Exercise requirements :: Among the entries that follow, the required portion opens with the line containing "浙ICP备08018754号-1 (877, 2421)" and closes with the line containing "Campo Sportivo (9) (479, 153)". Give that portion again exactly, and nothing else.

───── Data

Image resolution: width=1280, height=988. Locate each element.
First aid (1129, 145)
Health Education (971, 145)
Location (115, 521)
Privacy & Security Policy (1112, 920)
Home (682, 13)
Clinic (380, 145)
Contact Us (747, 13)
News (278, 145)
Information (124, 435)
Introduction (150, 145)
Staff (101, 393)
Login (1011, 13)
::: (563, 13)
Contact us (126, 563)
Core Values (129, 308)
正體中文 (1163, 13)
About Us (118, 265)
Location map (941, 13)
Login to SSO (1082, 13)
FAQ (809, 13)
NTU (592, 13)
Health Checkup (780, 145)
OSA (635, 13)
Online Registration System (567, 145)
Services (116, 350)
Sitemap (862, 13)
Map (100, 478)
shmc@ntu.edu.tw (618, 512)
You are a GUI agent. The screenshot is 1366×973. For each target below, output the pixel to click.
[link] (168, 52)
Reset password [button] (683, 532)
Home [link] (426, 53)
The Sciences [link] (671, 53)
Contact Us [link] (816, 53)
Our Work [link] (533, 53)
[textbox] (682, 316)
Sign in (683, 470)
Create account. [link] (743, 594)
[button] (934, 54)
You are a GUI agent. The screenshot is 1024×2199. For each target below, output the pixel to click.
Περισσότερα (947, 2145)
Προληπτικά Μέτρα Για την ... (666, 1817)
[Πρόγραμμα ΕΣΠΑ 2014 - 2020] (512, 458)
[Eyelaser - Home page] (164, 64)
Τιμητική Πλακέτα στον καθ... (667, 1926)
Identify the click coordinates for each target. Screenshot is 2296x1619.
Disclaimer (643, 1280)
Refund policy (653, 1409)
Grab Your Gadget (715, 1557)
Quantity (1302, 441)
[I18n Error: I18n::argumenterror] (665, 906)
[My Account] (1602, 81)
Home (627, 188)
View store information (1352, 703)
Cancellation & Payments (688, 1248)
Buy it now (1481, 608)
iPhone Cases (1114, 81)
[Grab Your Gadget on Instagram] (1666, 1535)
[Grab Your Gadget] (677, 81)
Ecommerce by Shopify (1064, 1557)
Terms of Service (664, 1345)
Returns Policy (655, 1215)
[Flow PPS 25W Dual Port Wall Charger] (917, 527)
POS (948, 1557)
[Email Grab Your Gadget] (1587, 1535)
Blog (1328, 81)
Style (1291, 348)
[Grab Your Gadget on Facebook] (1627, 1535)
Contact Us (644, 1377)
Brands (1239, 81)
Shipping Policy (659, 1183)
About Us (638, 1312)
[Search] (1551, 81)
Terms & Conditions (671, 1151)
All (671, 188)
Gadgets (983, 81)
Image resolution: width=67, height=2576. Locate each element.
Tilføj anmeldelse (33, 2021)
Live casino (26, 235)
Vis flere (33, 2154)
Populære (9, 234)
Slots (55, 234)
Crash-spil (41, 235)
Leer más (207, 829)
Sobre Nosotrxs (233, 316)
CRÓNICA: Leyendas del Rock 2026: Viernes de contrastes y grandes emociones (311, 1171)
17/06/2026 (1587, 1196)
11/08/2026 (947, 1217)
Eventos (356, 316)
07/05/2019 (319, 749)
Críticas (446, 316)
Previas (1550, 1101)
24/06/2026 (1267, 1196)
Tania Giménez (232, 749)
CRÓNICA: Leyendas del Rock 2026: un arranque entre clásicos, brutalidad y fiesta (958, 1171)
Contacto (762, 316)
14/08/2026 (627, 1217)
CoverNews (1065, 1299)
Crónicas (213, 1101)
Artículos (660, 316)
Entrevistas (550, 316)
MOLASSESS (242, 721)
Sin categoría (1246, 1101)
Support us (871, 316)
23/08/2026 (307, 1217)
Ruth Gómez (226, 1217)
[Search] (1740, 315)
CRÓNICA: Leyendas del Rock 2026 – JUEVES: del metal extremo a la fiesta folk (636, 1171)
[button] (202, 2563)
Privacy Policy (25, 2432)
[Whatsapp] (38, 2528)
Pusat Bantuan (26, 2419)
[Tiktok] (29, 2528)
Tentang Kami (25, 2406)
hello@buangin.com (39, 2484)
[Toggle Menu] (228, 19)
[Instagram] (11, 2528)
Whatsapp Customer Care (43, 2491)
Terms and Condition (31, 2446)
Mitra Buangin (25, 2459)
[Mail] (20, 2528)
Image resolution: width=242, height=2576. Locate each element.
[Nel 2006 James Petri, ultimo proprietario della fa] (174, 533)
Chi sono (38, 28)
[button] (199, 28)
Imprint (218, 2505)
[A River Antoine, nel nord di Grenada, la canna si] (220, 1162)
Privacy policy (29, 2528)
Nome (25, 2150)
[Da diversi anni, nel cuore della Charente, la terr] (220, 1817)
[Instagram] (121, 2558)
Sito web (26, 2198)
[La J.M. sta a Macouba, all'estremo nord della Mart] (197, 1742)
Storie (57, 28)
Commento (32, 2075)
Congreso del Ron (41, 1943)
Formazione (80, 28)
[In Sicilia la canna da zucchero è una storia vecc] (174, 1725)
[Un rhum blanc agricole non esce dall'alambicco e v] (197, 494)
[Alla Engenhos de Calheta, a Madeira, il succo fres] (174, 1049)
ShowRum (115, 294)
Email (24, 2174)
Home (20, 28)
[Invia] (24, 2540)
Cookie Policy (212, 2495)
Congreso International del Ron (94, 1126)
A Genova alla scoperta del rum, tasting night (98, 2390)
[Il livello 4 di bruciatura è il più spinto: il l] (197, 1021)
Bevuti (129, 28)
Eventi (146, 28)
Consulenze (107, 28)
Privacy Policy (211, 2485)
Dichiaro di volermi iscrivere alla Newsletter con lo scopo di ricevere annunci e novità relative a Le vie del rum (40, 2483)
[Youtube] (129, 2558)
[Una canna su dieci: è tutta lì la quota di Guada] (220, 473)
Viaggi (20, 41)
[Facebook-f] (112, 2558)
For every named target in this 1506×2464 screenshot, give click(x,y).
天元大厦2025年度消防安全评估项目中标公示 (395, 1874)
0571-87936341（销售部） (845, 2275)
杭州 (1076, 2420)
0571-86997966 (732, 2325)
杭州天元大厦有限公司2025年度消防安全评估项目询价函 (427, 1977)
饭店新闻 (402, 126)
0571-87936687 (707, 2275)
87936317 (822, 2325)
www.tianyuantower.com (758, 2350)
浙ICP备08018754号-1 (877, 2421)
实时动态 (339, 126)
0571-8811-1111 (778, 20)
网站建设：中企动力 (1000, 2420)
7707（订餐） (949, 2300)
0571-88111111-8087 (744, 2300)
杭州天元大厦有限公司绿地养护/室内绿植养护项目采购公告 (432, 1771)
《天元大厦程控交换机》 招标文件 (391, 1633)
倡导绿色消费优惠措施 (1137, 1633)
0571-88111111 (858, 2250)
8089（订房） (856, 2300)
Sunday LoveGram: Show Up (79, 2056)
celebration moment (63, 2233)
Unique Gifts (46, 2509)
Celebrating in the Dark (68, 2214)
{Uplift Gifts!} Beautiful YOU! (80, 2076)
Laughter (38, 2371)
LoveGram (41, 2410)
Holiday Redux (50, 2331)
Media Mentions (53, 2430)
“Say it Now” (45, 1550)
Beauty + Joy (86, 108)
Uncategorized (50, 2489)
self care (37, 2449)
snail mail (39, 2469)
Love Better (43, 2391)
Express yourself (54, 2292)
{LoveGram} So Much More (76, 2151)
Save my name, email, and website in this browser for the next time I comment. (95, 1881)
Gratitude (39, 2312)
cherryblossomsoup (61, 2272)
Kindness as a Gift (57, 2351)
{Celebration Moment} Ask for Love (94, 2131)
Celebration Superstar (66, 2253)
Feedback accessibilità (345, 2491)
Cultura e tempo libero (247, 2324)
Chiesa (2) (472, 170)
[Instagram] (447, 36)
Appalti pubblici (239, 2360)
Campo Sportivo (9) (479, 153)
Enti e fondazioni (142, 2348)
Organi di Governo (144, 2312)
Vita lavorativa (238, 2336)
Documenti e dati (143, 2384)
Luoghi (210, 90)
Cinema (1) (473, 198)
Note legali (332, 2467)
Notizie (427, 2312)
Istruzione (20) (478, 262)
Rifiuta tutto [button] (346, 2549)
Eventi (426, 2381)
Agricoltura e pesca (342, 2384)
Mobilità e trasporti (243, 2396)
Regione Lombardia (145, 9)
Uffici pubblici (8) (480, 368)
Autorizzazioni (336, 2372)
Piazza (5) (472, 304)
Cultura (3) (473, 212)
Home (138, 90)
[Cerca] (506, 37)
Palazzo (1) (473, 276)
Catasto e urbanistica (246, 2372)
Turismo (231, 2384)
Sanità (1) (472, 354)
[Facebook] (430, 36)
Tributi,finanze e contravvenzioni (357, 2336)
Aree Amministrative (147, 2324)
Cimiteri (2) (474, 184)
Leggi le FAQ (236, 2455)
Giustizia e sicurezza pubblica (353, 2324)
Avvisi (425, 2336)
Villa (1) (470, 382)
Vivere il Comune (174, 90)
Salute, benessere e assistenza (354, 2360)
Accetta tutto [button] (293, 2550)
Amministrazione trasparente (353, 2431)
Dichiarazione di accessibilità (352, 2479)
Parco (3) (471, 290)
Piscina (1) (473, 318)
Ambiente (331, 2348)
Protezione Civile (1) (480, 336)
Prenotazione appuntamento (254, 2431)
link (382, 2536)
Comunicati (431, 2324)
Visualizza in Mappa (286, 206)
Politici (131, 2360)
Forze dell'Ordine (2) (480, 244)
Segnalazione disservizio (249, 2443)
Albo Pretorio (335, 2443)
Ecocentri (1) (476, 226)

──────────

Task solution ::
浙ICP备08018754号-1 (877, 2421)
实时动态 (339, 126)
0571-8811-1111 (778, 20)
网站建设：中企动力 (1000, 2420)
7707（订餐） (949, 2300)
0571-88111111-8087 (744, 2300)
杭州天元大厦有限公司绿地养护/室内绿植养护项目采购公告 (432, 1771)
《天元大厦程控交换机》 招标文件 (391, 1633)
倡导绿色消费优惠措施 (1137, 1633)
0571-88111111 (858, 2250)
8089（订房） (856, 2300)
Sunday LoveGram: Show Up (79, 2056)
celebration moment (63, 2233)
Unique Gifts (46, 2509)
Celebrating in the Dark (68, 2214)
{Uplift Gifts!} Beautiful YOU! (80, 2076)
Laughter (38, 2371)
LoveGram (41, 2410)
Holiday Redux (50, 2331)
Media Mentions (53, 2430)
“Say it Now” (45, 1550)
Beauty + Joy (86, 108)
Uncategorized (50, 2489)
self care (37, 2449)
snail mail (39, 2469)
Love Better (43, 2391)
Express yourself (54, 2292)
{LoveGram} So Much More (76, 2151)
Save my name, email, and website in this browser for the next time I comment. (95, 1881)
Gratitude (39, 2312)
cherryblossomsoup (61, 2272)
Kindness as a Gift (57, 2351)
{Celebration Moment} Ask for Love (94, 2131)
Celebration Superstar (66, 2253)
Feedback accessibilità (345, 2491)
Cultura e tempo libero (247, 2324)
Chiesa (2) (472, 170)
[Instagram] (447, 36)
Appalti pubblici (239, 2360)
Campo Sportivo (9) (479, 153)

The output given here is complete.